--- Activity ---
Scan the records for "computer" and copy each line that contains it.

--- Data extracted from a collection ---
○ ○ ○

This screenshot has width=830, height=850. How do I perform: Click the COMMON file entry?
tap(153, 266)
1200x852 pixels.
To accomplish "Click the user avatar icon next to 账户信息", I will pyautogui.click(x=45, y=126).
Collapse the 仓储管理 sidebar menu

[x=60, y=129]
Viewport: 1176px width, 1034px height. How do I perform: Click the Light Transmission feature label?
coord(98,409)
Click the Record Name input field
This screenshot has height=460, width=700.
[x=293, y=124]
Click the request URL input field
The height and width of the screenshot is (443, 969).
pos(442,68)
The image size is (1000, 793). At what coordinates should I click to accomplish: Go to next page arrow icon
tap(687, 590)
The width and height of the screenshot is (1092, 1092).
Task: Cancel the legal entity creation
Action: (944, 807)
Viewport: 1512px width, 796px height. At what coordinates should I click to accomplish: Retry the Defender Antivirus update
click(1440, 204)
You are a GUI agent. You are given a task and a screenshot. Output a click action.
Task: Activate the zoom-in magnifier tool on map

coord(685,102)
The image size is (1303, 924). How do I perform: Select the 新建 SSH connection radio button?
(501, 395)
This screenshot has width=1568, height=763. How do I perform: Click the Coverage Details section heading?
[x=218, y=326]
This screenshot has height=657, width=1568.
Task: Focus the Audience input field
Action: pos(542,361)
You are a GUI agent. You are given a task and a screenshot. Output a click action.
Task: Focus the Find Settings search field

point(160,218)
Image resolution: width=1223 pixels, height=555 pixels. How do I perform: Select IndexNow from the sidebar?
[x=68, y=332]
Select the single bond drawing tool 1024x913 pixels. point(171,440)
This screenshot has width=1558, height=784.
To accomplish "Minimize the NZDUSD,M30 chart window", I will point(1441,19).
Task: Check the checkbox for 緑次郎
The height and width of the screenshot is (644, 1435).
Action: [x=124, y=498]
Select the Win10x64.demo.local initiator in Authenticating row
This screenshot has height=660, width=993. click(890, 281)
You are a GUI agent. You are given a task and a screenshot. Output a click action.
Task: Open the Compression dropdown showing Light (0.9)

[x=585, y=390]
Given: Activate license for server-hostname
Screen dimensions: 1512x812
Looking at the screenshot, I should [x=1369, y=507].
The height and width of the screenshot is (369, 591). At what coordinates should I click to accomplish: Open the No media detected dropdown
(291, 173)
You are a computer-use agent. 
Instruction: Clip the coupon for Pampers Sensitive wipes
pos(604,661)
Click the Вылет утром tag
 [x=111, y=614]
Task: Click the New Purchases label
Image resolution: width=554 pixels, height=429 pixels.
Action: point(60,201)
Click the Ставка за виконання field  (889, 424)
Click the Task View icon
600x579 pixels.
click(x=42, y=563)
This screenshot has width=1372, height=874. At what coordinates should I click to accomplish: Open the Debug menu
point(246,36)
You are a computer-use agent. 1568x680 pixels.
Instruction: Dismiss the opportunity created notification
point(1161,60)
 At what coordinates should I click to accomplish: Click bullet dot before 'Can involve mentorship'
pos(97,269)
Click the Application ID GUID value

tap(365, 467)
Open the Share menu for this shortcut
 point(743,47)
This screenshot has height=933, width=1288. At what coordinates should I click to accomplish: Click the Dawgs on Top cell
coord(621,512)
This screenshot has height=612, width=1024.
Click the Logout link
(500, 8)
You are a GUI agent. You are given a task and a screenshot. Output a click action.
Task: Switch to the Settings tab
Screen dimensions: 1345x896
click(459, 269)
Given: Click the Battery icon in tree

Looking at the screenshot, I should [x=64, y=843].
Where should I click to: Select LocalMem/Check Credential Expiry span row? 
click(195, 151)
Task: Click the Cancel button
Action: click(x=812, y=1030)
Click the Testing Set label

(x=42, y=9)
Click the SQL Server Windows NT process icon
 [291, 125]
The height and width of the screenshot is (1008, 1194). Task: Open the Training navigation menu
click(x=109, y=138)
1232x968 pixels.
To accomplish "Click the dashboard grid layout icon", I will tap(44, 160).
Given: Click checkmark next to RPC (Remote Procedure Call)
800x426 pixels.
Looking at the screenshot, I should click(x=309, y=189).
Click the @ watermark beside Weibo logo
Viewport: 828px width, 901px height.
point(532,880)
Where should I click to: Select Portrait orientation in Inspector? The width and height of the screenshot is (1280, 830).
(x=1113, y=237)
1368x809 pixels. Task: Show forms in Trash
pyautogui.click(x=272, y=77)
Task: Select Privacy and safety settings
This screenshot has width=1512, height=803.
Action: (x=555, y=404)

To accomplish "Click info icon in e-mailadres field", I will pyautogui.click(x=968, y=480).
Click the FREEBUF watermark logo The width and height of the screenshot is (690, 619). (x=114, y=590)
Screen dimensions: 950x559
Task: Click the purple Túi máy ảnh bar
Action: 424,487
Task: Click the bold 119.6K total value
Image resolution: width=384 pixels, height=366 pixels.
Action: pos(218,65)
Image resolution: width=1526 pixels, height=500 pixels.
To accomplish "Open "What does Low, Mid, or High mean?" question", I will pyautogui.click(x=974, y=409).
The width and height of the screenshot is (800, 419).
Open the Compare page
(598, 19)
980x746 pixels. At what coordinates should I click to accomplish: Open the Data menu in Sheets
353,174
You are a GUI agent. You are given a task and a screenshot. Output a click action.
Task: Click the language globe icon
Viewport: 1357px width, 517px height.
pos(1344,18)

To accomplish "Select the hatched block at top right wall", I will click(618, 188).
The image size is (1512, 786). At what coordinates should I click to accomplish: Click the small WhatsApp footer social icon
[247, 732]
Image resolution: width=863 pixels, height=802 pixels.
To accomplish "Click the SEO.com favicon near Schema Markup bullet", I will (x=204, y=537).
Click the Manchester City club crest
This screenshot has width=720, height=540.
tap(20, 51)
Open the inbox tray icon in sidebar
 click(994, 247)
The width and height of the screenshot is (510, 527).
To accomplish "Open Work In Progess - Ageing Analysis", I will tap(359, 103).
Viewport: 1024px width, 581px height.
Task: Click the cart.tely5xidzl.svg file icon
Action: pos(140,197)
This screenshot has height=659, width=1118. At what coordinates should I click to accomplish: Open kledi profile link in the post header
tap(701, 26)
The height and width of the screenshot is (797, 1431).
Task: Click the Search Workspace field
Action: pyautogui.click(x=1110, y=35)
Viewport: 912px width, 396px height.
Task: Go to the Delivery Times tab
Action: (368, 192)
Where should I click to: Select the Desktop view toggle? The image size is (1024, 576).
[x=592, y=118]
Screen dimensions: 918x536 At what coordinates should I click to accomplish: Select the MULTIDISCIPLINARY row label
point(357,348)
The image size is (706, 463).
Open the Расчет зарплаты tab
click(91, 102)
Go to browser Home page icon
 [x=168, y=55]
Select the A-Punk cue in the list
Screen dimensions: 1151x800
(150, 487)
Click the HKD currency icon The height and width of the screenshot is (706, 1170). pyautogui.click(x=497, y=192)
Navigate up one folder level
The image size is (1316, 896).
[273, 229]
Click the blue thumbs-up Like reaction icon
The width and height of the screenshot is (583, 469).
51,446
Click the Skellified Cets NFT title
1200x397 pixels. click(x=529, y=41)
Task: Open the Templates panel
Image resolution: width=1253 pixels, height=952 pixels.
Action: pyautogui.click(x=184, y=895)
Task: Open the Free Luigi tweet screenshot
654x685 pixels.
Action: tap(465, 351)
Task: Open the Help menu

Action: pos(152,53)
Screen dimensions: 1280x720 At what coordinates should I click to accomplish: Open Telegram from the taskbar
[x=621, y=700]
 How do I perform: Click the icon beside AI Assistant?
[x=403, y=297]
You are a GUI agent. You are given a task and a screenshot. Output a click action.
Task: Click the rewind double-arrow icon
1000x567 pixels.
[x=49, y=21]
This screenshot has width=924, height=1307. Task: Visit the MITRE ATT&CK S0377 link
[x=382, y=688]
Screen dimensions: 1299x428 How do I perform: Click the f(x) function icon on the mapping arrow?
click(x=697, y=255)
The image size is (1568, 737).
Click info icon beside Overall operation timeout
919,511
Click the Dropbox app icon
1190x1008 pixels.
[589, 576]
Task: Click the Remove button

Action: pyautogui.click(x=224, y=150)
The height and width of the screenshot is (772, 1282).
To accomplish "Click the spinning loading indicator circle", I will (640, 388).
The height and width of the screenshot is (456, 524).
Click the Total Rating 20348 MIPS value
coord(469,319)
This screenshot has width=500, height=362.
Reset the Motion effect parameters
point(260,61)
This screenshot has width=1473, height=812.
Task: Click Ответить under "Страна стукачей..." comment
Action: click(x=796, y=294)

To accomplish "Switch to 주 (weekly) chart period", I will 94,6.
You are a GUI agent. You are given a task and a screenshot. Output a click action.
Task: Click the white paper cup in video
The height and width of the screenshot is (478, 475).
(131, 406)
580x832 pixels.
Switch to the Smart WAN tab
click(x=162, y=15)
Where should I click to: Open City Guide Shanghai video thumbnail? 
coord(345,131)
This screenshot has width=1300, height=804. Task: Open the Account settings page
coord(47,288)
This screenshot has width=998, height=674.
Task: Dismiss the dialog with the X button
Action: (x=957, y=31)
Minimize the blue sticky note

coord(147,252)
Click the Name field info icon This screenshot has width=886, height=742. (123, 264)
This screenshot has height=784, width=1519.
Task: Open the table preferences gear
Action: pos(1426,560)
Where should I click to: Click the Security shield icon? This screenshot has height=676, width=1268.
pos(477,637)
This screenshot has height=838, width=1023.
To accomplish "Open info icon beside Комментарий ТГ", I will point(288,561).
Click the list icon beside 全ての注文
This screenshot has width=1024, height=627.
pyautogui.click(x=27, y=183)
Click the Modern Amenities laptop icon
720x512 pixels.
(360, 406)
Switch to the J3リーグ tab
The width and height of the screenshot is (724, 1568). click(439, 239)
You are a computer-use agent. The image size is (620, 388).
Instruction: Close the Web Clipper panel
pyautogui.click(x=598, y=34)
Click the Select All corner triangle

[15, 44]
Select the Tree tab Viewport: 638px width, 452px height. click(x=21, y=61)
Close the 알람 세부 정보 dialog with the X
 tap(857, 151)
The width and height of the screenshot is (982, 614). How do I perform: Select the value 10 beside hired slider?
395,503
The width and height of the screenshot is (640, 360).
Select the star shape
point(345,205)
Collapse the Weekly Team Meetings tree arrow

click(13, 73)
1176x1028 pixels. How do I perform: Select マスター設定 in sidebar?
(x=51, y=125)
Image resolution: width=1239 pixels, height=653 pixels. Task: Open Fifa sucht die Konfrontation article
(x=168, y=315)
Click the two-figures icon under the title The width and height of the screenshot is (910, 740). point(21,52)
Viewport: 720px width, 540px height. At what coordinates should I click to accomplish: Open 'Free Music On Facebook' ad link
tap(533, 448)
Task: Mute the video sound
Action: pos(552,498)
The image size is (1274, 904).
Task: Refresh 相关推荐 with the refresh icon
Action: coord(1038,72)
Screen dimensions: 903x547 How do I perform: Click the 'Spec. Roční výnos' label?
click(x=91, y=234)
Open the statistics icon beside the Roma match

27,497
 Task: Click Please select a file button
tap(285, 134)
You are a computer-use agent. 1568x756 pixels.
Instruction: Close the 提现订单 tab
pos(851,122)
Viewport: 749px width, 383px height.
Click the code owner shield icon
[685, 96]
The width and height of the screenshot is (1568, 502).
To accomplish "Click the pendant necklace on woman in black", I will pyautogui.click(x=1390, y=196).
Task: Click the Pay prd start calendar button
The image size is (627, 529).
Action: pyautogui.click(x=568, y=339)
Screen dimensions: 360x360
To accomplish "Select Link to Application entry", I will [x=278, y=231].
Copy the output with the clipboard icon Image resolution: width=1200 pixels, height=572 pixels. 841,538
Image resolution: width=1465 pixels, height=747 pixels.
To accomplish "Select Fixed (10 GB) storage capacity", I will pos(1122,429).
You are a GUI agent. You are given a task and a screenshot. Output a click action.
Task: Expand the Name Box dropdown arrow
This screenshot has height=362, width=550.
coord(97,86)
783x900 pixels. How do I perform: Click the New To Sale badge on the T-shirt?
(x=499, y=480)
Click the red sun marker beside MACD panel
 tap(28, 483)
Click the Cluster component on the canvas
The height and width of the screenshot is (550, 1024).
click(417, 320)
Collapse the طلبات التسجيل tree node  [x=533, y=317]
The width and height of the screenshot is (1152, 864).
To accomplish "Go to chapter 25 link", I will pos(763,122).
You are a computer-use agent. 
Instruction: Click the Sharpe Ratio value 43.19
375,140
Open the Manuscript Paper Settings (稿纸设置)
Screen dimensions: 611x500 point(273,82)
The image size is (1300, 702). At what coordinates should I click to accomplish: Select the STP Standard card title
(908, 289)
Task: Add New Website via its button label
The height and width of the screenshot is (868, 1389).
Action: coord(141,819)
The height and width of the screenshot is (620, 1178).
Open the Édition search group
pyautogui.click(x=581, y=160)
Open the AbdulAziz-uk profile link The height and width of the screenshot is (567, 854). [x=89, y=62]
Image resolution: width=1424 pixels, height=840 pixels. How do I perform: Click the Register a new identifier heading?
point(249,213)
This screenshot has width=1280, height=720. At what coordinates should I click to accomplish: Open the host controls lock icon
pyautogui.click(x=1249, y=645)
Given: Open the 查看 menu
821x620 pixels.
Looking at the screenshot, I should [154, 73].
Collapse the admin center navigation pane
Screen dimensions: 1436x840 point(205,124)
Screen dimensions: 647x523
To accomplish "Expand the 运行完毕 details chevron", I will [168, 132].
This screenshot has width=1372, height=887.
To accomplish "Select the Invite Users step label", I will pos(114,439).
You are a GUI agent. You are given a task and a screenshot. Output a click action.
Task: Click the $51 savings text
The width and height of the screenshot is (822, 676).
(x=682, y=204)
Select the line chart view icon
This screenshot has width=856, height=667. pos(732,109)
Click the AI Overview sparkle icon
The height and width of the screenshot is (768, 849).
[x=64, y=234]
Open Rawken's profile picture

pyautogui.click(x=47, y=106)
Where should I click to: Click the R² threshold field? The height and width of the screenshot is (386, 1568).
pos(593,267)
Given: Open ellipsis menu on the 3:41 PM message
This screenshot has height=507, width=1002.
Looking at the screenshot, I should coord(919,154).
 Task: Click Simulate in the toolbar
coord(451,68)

○ ○ ○

--- Answer space ---
You are a computer-use agent. 
You are a computer-use agent. 1568x680 pixels.
You are a computer-use agent. The image size is (620, 388).
You are a computer-use agent. 1568x756 pixels.
You are a computer-use agent. 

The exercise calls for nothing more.